Mozart's opera, Don Giovanni, is set in London in 1987 with a modern libretto by Ranjit Bolt.  It was recently produced at the gay nightclub, Heaven in London. Bolt's libretto has gay philanderer, Don, sung by baritone Duncan Rock but the rest of the cast has been reversed: basses and tenors become sopranos and vice versa.

Mozart represents the rationalist enlightenment when the bourgeois classes were wrestling power from the feudal masters of the ancien regime in 1789.  His opera, Marriage of Figaro, portrays the servile classes as good as their masters. Mozart himself was a servant to an Archbishop and the Hapsburg Emperor.

Bolt's Don is both a feudal master with droit de seigneur and a greedy Thatcherite capitalist.  The supernatural apparition of Il Commandatore at the denouement does not have its horror-effect because the character appears like Miss Havisham from Dickens and elicits laughter from the audience.  AIDS as a Faustian metaphor is not pursued in the libretto. This is a pity because Forman and Schafer in the 1984 film, Amadeus, successfully incorporated the dark elements of Don Giovanni into the tale of the Mozart and Salieri intrigue. The aria, Il catalogo e questo, is very funny and appreciated by the audience.

In 1987 there was a palpable sense of the smell of Weimar in Britain when Thatcher won a third election victory: capitalism had been unfettered, the nationalised industries sold-off and the working class beaten down with the end of the miners’ strike.  Increased powers had been given to the police, and a Tory MP had declared on the Channel 4 programme, After Dark: Tomorrow Belongs to Us, evoking the brown shirts of Cabaret-era Berlin. Capitalism had one of its periodic crises when the stock market crashed on Black Monday. There was AIDS, and the frenzied voices of the petite bourgeois were heard in the newspapers, the Tory Party, the House of Lords, and the Police. There was talk of re-criminalising homosexuality. The Government introduced Clause 28, prohibiting the promotion of homosexuality; 30,000 marched against it and “Lesbians invade the Lords and the BBC” screamed the tabloids.

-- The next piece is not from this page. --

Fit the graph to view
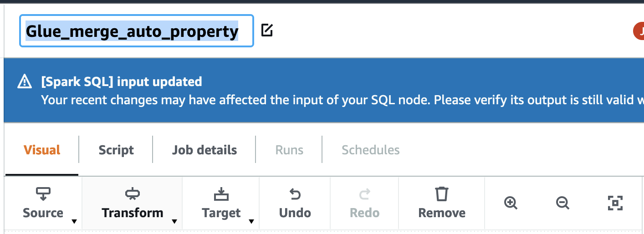This screenshot has width=644, height=234. click(x=615, y=203)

Gay rights are subject to the whim of reformist politics and moral re-armament revivals in capitalist society, as can be seen from events in 1987.  And even as recently as May 2012, in North Carolina, gay marriage has been prohibited.  This is a contradiction of capitalism: it allows gay identity to develop but still needs the working class to reproduce.  The family therefore has to be prioritised and homophobia is an inevitable by-product.  Engels identified that oppression begins with the family and the rise of class society, and thus the oppression of women and gays has its origin in class society. With the end of capitalism, the bourgeois family will vanish and, as Engels wrote: “the traditional bonds of sexual relations, like all fetters, are shaken off”. With the transformation to a socialist society all humanity will be emancipated and there will be an end to exploitation and oppression.